Thursday, November 1, 2012

Ancient Fruit


Quince, Apples, and Pears  1886 Paul Cezanne

My friend Julia and I met a thousand years ago. Just days before I opened my restaurant L’Amie Donia, I ran an ad in the Palo Alto Weekly looking for line cooks and dishwashers. My office was a desk my sister had hauled out of her garage and tucked into a corner of the cozy storage room where I wrote menus and listened to NPR nestled between one hundred pound bags of flour, five gallon bins of cornmeal, gunny sacks of lentils, rice, and cannellini beans. Slowly, slowly, I had been stocking our pantry and preparing for our opening, scared out of my mind, running on coffee and adrenaline. Julia came by one morning holding out an application she’d only half filled. A tall, skinny, tanned blond, with strong ropey arms who sat on the floor even though I offered her my chair (there wasn’t room for two chairs), wearing a white T-shirt that smelled of laundry soap with faded jeans and Tevas. Who is this girl? I thought. She had just arrived home from a long cycling trip through Washington State, when her mother had shown her the ad and here she was, sitting cross legged against a case of wine, sizing me up with pursed lips (they didn’t stay that way for long). I could only offer seven dollars an hour. Okay. What time shall I be here? When I arrived the next morning at seven, she was already there, sitting by the front door on the ground in another clean white T-shirt, her hair in a loose bun. I unlocked the door, we walked in, and for the next two years, she never left my side.

To say those first few months were hard is like saying war is hard. Ask a soldier to describe the front lines, and if she’s come home unscathed, perhaps you’ll hear how poorly reality compares with what she remembers as the swell of daunting tasks intensified and swallowed her whole and that she would not exchange any of it for the easy industry of an air conditioned office with a coffee maker and a microwave in a break room. Even on grim days when incident and no-show dishwashers collided, we summoned grace in the kitchen, and I’d go home only to return just a few hours later, playing with the keys in my pocket, ready to do it all over again. I’m here because you’re here, you go, I go, put the coffee on, crank up the ovens, roast the veal bones, blanch the fries, freeze the dough, cook the apples, strain the stock, check the walk in, mise-en-place, mise-en-place, mise-en-place, whatever we can do, we will do, and no one leaves until it gets done. Yes chef.
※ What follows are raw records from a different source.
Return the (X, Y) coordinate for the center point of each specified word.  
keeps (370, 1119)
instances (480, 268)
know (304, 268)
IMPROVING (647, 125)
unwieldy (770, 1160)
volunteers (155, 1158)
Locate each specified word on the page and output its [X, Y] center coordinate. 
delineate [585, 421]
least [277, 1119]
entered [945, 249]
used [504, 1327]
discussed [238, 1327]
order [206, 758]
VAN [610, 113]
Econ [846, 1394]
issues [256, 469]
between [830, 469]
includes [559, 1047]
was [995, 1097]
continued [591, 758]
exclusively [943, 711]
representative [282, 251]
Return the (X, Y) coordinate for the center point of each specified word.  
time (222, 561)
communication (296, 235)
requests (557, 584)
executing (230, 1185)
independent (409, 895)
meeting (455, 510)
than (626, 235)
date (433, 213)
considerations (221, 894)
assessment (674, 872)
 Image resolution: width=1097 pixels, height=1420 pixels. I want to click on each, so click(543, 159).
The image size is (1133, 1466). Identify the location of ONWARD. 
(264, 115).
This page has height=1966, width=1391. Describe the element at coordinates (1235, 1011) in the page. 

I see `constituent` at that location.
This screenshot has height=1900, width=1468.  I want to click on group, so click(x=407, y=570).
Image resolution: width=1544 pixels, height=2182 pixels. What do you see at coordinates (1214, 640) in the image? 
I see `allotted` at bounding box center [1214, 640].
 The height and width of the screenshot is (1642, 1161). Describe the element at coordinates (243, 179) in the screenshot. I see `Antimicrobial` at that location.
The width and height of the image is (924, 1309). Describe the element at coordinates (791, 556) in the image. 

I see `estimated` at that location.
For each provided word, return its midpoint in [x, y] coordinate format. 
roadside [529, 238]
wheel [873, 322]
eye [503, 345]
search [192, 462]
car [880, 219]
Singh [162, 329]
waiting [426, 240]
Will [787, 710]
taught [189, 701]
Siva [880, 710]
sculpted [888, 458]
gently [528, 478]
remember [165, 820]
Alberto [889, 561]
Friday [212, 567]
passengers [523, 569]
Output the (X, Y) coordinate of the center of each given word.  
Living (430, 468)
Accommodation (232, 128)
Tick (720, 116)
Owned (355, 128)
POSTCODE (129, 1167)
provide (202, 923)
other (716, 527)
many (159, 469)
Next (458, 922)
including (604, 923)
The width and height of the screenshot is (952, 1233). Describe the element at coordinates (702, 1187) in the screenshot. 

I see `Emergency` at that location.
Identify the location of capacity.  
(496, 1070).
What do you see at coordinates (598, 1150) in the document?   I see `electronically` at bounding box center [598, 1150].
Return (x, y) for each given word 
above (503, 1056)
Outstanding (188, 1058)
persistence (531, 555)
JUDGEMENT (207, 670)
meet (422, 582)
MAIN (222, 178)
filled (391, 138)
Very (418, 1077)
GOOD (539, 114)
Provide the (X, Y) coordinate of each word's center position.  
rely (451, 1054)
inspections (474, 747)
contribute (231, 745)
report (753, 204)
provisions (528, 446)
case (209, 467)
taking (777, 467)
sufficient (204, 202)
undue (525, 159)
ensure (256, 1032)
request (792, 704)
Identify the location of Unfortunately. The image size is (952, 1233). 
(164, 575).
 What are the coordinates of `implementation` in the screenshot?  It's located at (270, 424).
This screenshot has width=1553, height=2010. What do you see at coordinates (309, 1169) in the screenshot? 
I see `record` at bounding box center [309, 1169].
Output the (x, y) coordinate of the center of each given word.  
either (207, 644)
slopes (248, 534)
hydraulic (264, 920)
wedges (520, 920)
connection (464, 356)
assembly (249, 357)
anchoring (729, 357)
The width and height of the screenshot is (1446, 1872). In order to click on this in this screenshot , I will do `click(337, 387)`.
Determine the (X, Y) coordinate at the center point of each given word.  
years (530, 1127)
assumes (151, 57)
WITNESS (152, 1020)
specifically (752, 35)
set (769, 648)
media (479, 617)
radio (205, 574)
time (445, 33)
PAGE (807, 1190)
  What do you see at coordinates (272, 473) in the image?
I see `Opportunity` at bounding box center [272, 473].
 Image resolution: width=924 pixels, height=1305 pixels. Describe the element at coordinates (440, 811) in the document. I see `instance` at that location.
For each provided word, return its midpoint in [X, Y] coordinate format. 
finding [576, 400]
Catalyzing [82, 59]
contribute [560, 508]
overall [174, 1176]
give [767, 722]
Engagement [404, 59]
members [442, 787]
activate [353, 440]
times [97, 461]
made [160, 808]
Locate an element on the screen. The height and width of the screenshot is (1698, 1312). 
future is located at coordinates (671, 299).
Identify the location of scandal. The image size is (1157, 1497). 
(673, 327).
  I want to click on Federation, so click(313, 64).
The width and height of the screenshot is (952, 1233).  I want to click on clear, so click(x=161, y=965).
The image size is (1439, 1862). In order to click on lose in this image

Within this orbit, rich with friendship and work, cooks come to know each other all too well, and it wasn’t long before Julia showed her mettle. This shy, freckled girl swore like a sailor and cooked like a couple of grandmothers, reaching back to essential ingredients before they were gussied up. Ask her to make pot roast and she’d sigh, intoxicated from the beefy aroma, as if it was already on her fork. And she provided the soundtrack to those long hours we spent prepping before the doors opened. Annie Lenox, The Pretenders, Sinead, so loud, the lady next door complained. Goodbye NPR. Alchemy and curiosity made Julia a wonderful chef—like her freckles, she was born into her talent. So when she was certain that I had a very capable brigade, she went off to take the helm of another kitchen in San Francisco and we remained war buddies with plenty of scars and mangled joints for souvenirs.

The other day, I came home to find a humungous bag of lumpy, yellow quince on my porch. No note. No sorry I missed you. I reached and put one right up to my nose to sniff its lemon rose scent through a gray fuzzy coat. It didn’t take me two seconds to know who they were from. Like I said, we know each other all too well. A different fellow might have forgotten how crazy I am for this ancient fruit. Julia remembered.

I’m making this Quince Cranberry sauce to take to Thanksgiving dinner at my sister-in-law’s house. That is, if I don’t eat it all before then with yogurt and granola.

Quince Cranberry Sauce

8 medium size quinces, peeled, seeded, and cut into eighths
1 ½ cups sugar
2 Tablespoons honey
2 cups water
Zest and juice of 2 oranges
Zest and juice of 1 lemon
4-5 cardamom pods cracked
2 cups fresh cranberries

Peel and core the quince very carefully, removing any fibrous pieces. Save a tablespoon of seeds. They’re packed with pectin and will give your sauce a lovely honey consistency.
In a large saucepan, combine the sugar, honey, water, citrus juice and zest and bring to a simmer on medium heat. Wrap the crushed cardamom pods and a tablespoon of quince seeds in a piece of cheesecloth and place in the warm liquid.
Add the quince and place a piece of parchment paper with a 2 inch hole cut in the center on top to keep the fruit immersed and allow steam to escape. Simmer for an hour until the quince are tender and have begun to turn rosy.
Gently fold the cranberries with the poached quince and simmer on low heat another 45 minutes until thickened and glossy. Remove the spice pouch. Pour into jelly jars, seal, and keep refrigerated.